- _Source passage_
# Introduction to R
# Any line that starts with the pound sign is a comment, and is ignored when it
# gets run.

# R makes many simple and advanced statistical methods readily available and 
# easy to use.  As a beginner in R, you need to think a bit like a programmer, 
# which is why R can be considered "hard."

# R can be used as a calculator:

1+1

# When you run a line of code, you can see the line show up in the console 
# (bottom left screen) and then any output is diplayed.

# You can use <- to assign a value to a variable:

x <- 5

# You need to run lines for code in order for them to be executed.  Once you 
# run the line, you see the value for x show up in the upper right hand pane in 
# the environment tab.

# We could now use that variable:

x + 9

# Usually, we will want to store more than one value of a variable, we will get 
# to that shortly.

# Your working directory is where R will look for files (datasets and R 
# scripts) by default. You can find where that location is currently using the 
# getwd() function:

getwd()

# You can set your working directory using the setwd() function or going to:
# Session -> Set Working Directory -> Choose Directory... and navigating to the
# location your want.  It is good to create a dedicated folder for your work on
# a particular project.  Keep the folder name simple and put it in a location 
# it is easy for you to locate.

# Now, you can see all the files in this folder in the Files tab in the lower 
# right hand pane.  Let's save this file as firstscript.R.  You may need to 
# refresh the bottom right pane, but now you should be able to see your script 
# firstscript.R.  Looking at the tab in the upper left pane, any time the 
# filename is red, you know you have made changes that have not yet been saved.  
# When you save, the filename turns black.

# A vector is the building block for handling a collection of observations of a
# single variable. For a numeric vector:

numvec <- c(1,23,506,22)

# We have used the c() function to create this vector.  We pass information to 
# the function via arguments, separated by commas.

# Notice that the numvec vector showed up in the top right pane under the 
# environment tab.  If we type numvec, the elements will be returned in the 
# console:

numvec

# The [1] in front of the list of numbers is the element number of the first 
# element on that line.  You can typically ignore this value.  It can be 
# helpful if the number of elements is large.

- _Data_
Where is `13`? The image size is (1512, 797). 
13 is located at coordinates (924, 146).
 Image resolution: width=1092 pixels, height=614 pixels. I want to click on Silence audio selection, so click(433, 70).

- _The task_
Extend the introductory R script past its final comment, in the same style of pound-sign comments followed by short lines of code.

- _The result_
# The length() function will tell you how many elements are in the numvec 
# vector:

length(numvec)

# We have used the length() function and passed the argument numvec to 
# determine the length (number of elements) in the vector numvec.  In the 
# bottom right pane, click on the Help tab and type length in the search window
# and click enter.  The help tab provides information about every function that
# is currently installed.  The information can get a little computer 
# programming heavy, but it provides a great deal of information.  Googling 
# various R functions can also be extremely helpful, and sometimes provides 
# answers in more "layman's" terms. Notice, help gives us a description, gives
# us the possible arguments of the function, and examples of code using the
# function, among other things.

# For a vector of character strings (words), the same command it used, and we 
# need to put double quotes around each element:

charvec <- c("Sol","Mary","D","Kim")

# Notice that the charvec vector showed up in the top right pane under the 
# environment tab.  If we type charvec, the elements will be returned:

charvec

# R is case sensitive, CharVEC is different than charvec.  Keep things simple.
# It will save you lots of headaches.

# We can use the length() function for the charvec object as well:

length(charvec)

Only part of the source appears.